Teks yang Diberikan:
Kita tidak boleh membiarkan dan bersikap ambigu pada upaya pengkhianatan terhadap bangsa seperti yang akan dilakukan oleh HTI.
Saya terkejut ketika membaca imbauan dari Prof Din Syamsudin yang disebarkan oleh teman di WAG. Beliau, dalam kapasitasnya sebagai Ketua Dewan Pertimbangan MUI, pada Rapat Pleno Ke-37 pada 28 Maret 2019 kemarin menyatakan bahwa walaupun di Indonesia khilafah sebagai lembaga politik tidak diterima luas, namun khilafah yang disebut dalam Al Quran adalah ajaran Islam yang mulia.
Khilafah adalah ajaran Islam…?! Apa gak salah nih Din Syamsudin ngomong begini?
Saya sampai menduga bahwa itu pasti hoax. Tidak mungkinlah seorang sekelas Prof Din Syamsudin bisa melakukan kesalahan yang fatal seperti itu pikir saya. Tapi setelah saya cek ternyata itu benar. Itu pernyataan atau imbauan asli dari beliau. Yungalah…!
Saya langsung berpikir kemana saja beliau ini dan apa yang terjadi pada pemahaman beliau sehingga mengeluarkan imbauan dengan fakta-fakta yang keliru seperti itu?
Ternyata bukan saya saja yang merasakan keanehan tersebut. Rais PCINU Australia Gus Nadirsyah Hosen sendiri heran dan bahkan dengan terang-terangan mengoreksi kekeliruan Din Syamsudin ini di akun twitternya "Pernyataan Ketua Dewan Pertimbangan MUI ini keliru krn tidak bisa membedakan antara sistem khilafah dg khalifah. Point kedua amat fatal kelirunya: tidak ada satupun ayat Qur’an yg menggunakan istilah Khilafah. Yg ada itu soal Khalifah. MUI gagal paham bedakan keduanya. Parah!"
Tentu saja saya bisa memahami mengapa Gus Nadir berkata dengan keras seperti itu karena apa yang disampaikan oleh Din Syamsudin ini memang benar-benar aneh, rancu, dan out of context.
Din menyebutkan bahwa mempertentangkan Khilafah dengan Pancasila identik dengan mempertentangkan Negara Islam dengan Negara Pancasila. Mempertentangkan keduanya merupakan upaya membuka luka lama dan menyinggung perasaan umat Islam. Komentar saya langsung di grup adalah, “Kemana aja beliau selama ini kok tidak tahu bahwa yang mempertentangkan Pancasila dengan khilafah adalah orang-orang HTI? Kok justru pendapat ini tidak disampaikannya pada orang-orang HTI sejak dulu?” Bukankah seharusnya hal ini beliau sampaikan pada orang-orang HTI sejak dulu?

Entri pencarian elemen:
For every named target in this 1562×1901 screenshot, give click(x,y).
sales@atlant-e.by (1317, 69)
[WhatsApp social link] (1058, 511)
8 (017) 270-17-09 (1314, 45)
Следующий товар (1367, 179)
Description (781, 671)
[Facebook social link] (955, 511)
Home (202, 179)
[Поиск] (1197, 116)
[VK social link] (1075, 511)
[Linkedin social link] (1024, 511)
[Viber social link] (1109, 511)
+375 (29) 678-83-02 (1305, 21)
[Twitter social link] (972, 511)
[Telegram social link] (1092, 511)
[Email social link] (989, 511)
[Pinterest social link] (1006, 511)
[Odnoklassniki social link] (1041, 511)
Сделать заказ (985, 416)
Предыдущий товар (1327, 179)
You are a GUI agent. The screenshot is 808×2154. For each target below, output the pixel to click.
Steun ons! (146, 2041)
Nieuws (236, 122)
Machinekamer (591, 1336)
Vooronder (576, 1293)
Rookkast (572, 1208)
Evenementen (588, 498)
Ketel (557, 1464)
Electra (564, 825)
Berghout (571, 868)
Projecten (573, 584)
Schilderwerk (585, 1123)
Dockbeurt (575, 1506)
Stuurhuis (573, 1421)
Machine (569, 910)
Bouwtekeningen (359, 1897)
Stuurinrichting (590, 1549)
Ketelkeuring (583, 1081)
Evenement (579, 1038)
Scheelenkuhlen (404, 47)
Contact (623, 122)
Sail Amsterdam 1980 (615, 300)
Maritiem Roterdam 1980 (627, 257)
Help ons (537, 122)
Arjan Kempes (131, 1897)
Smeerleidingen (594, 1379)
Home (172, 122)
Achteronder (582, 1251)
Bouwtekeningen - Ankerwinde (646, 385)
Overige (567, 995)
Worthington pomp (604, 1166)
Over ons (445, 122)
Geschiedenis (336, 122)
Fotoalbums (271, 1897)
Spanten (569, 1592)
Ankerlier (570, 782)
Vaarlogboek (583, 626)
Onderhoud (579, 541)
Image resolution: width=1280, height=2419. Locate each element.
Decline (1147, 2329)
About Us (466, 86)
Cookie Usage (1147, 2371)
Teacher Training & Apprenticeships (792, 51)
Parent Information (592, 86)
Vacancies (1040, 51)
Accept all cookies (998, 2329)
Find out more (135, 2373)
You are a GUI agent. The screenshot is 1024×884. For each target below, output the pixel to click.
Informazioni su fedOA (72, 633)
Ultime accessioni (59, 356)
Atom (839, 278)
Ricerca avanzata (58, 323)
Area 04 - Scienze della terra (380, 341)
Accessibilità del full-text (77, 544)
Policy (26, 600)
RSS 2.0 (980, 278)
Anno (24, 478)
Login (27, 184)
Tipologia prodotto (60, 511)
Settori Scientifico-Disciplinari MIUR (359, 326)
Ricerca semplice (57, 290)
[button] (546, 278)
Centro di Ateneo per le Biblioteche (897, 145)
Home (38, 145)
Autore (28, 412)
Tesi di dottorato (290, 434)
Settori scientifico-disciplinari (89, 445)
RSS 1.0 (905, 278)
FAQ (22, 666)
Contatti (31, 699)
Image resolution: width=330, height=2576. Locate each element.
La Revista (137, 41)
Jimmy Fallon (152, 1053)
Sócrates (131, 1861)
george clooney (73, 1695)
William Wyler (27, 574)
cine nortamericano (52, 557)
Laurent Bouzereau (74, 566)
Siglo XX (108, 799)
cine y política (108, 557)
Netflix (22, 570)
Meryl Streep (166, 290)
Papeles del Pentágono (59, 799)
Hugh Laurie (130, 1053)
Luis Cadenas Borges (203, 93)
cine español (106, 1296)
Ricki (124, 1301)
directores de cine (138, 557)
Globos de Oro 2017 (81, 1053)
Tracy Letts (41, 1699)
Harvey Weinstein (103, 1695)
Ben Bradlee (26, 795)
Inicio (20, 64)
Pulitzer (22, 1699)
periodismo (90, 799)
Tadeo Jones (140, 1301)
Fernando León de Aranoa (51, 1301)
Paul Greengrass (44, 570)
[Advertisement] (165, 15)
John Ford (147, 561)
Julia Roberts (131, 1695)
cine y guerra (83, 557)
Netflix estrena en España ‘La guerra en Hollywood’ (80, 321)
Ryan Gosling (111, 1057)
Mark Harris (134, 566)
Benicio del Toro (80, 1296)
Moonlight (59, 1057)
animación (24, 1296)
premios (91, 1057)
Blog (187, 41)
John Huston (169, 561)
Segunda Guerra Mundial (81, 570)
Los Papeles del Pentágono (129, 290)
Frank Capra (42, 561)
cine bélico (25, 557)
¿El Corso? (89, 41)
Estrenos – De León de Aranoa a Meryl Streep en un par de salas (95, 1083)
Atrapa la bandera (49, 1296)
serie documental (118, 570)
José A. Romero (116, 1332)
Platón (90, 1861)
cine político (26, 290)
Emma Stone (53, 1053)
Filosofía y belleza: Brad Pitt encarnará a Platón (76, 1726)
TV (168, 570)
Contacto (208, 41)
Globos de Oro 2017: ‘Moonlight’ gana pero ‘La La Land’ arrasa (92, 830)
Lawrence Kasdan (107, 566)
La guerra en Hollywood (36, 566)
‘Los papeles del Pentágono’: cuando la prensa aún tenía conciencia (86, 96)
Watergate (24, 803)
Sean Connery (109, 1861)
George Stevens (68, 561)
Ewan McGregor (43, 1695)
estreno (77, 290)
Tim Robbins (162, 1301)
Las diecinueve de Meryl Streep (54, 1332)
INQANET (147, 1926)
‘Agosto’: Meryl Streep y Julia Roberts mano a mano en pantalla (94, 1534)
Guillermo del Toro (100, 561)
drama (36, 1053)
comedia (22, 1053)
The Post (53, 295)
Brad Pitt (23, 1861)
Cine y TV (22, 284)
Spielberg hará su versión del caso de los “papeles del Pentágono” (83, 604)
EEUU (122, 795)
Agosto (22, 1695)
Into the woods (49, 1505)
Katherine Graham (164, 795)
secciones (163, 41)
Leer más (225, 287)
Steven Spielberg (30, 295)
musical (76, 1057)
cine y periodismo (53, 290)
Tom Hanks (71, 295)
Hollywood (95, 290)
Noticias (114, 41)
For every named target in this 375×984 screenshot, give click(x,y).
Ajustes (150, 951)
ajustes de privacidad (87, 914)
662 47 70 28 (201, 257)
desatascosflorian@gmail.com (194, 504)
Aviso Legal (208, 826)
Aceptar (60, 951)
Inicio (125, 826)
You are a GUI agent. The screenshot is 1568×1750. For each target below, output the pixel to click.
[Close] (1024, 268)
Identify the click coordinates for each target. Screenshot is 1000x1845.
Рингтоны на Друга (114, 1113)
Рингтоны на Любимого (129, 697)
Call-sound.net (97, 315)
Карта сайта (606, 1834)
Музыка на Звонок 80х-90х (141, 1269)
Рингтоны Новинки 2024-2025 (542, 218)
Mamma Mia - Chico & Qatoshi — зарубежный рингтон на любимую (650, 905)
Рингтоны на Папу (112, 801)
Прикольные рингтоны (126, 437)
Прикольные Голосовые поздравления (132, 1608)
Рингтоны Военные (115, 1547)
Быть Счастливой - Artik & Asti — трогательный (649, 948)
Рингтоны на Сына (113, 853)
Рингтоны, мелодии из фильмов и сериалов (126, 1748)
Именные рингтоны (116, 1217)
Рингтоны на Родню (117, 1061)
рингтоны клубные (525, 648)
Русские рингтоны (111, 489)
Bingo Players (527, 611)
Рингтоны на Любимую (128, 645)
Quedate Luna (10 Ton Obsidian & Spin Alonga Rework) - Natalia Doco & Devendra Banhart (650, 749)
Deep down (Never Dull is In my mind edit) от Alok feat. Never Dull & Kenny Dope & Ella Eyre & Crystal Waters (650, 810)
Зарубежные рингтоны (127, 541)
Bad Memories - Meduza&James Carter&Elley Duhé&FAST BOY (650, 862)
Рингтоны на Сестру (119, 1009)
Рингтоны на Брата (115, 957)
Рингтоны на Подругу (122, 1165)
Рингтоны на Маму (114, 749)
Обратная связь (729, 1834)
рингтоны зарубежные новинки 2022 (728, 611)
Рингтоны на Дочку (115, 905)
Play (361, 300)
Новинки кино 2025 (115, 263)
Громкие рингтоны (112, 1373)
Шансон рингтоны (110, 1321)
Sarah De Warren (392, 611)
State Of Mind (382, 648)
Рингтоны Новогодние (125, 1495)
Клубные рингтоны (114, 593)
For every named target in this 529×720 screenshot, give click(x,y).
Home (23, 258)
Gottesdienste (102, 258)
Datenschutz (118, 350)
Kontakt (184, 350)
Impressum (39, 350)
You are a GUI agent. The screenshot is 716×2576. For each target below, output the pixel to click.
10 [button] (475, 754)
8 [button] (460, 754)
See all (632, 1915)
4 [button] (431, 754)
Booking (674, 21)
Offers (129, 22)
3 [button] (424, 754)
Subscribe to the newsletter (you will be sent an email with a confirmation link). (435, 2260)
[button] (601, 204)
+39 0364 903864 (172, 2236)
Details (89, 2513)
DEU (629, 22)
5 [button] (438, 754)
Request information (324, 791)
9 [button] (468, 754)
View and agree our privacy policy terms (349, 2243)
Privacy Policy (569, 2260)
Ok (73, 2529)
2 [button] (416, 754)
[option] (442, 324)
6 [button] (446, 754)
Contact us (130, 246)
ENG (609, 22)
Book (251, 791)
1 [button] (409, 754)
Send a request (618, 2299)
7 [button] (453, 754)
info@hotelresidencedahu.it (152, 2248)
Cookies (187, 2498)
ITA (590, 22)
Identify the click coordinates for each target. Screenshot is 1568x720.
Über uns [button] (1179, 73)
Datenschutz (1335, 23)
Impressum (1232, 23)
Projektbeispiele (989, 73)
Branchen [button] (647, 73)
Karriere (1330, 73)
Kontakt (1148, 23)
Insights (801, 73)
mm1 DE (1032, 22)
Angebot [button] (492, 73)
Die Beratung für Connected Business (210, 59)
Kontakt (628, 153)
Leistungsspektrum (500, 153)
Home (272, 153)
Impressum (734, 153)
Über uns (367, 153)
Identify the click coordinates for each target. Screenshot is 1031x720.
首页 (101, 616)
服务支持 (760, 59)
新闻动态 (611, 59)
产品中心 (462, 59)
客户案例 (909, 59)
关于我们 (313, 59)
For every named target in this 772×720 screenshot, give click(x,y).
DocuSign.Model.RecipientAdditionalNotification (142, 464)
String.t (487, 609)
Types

Tujuan Tugas:
- 1) Ketik ulang entri pencarian elemen persis seperti aslinya, dimulai dari awal entri dan berakhir pada baris yang memuat "[Pinterest social link] (1006, 511)", kedua ujungnya ikut diketik.
- 2) Bagaimana kelanjutan teks tentang khilafah setelah kalimat terakhirnya? Perpanjang teks itu.
Teks tentang khilafah dan entri di atas diambil dari sumber yang berbeda.

Jawaban Tiap Tugas:
- 1)
For every named target in this 1562×1901 screenshot, give click(x,y).
sales@atlant-e.by (1317, 69)
[WhatsApp social link] (1058, 511)
8 (017) 270-17-09 (1314, 45)
Следующий товар (1367, 179)
Description (781, 671)
[Facebook social link] (955, 511)
Home (202, 179)
[Поиск] (1197, 116)
[VK social link] (1075, 511)
[Linkedin social link] (1024, 511)
[Viber social link] (1109, 511)
+375 (29) 678-83-02 (1305, 21)
[Twitter social link] (972, 511)
[Telegram social link] (1092, 511)
[Email social link] (989, 511)
[Pinterest social link] (1006, 511)

- 2)
Saya merasa aneh bahwa beliau baru bicara seperti ini dan justru menyampaikannya bukan pada orang-orang HTI yang selama ini belasan tahun mempertentangkan dan bahkan melawan Pancasila dengan isu khilafah.Jika mempertentangkan antara Pancasila dan sistem khilafah bisa membuka luka lama dan menyinggung perasaan umat Islam lantas mengapa beliau TIDAK PERNAH menyampaikan hal ini secara tegas dan keras langsung kepada orang-orang HTI sendiri? Mengapa beliau selama ini justru terkesan sangat lunak pada HTI yang jelas-jelas merupakan organisasi pengkhianat bangsa? Mengapa imbauan itu justru disampaikan pada isu pilpres dan mengatakan bahwa penyebutan khilafah adalah bentuk politisasi agama yang menjelekkan?
Kemana saja Din Syamsudin selama ini dan kenapa sekarang baru bicara soal jeleknya politisasi agama oleh HTI dan tidak sejak dahulu ketika HTI sedang kencang-kencangnya mengkampanyekan sistem khilafah untuk menggantikan Pancasila? Kenapa beliau dulu tidak pernah tampil membantah dan menyatakan semacam itu dengan menggunakan kapasitas beliau sebagai Ketua Dewan Pertimbangan MUI?
Terus terang saya heran dan tidak habis pikir karena selama ini beliau tidak jelas sikapnya terhadap HTI dan saya anggap selalu bermain aman. Saya bersyukur dan sangat salut pada orang-orang NU yang secara tegas dan jelas sikapnya menentang upaya pengkhianatan HTI yang merongrong dasar negara kita. Di sini saya baru benar-benar percaya bahwa NU adalah ormas yang menjadi tulang punggung paling penting dalam menjaga keutuhan bangsa dari para perongrongnya. Itu sudah terbukti terus menerus.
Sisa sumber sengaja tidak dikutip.